Data for this exercise Start Marker

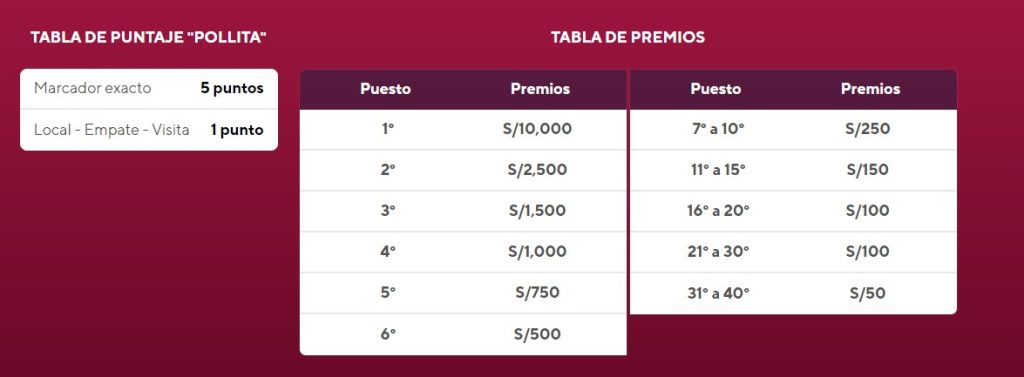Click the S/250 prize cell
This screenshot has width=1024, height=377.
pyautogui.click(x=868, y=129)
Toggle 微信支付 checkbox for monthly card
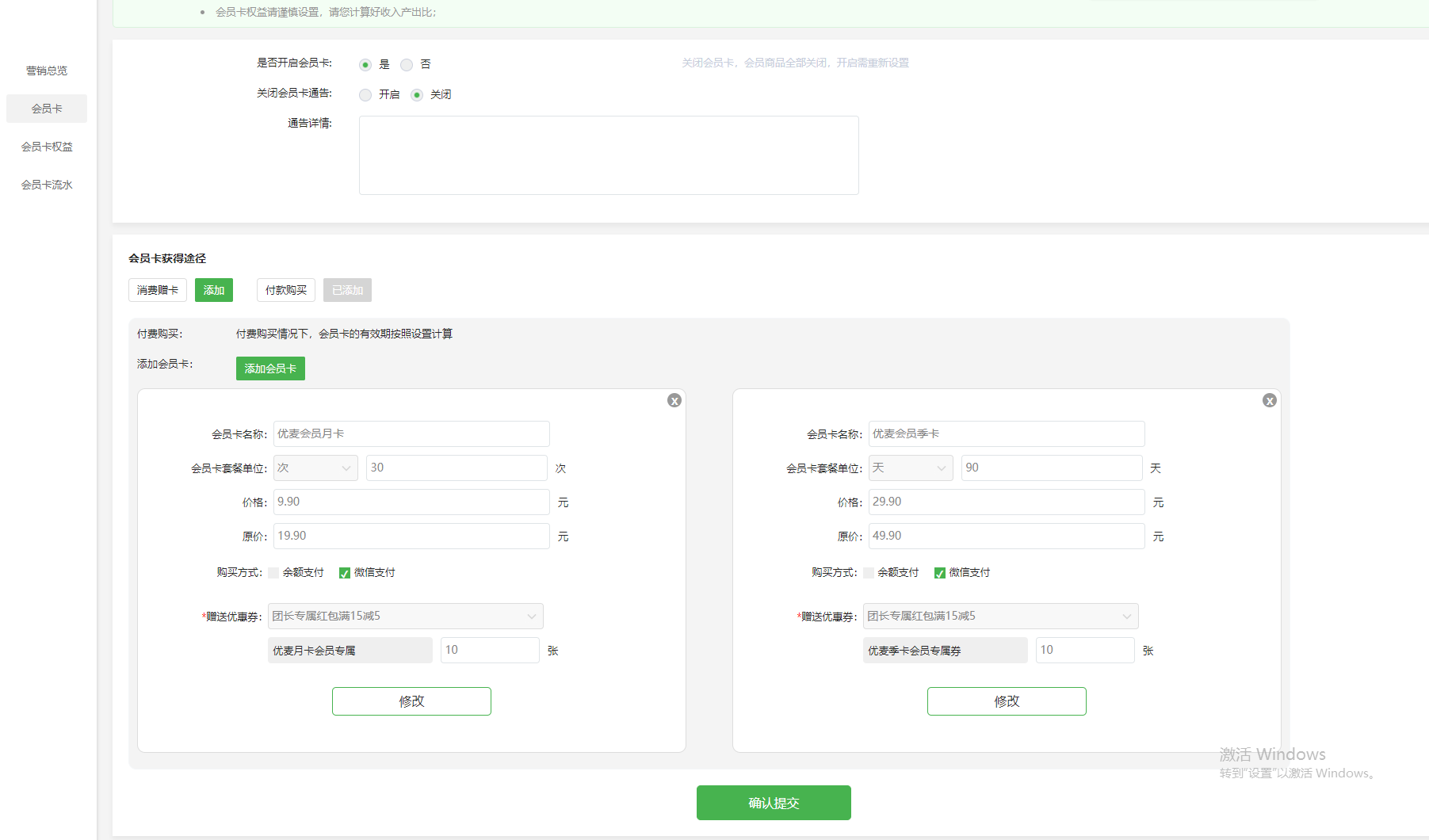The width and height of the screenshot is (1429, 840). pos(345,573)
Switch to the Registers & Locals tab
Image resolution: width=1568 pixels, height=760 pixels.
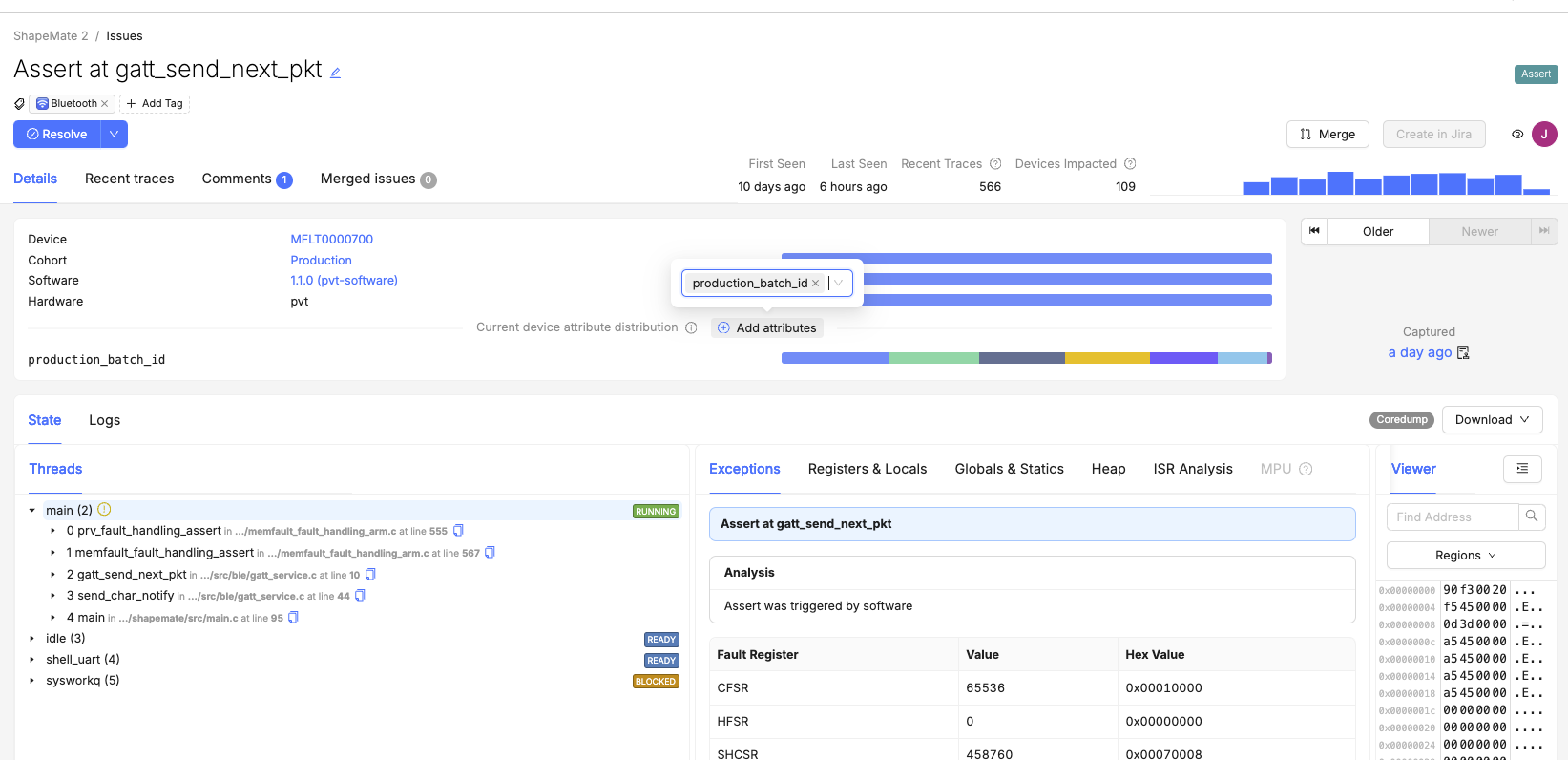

Data for this exercise End Marker

Each line from the one holding "Toggle 微信支付 checkbox for monthly card" through the end of the listing is to be output exactly, both ends included, with no other lines and the pictures left out.

Toggle 微信支付 checkbox for monthly card
The width and height of the screenshot is (1429, 840). pos(345,573)
Switch to the Registers & Locals tab
Image resolution: width=1568 pixels, height=760 pixels.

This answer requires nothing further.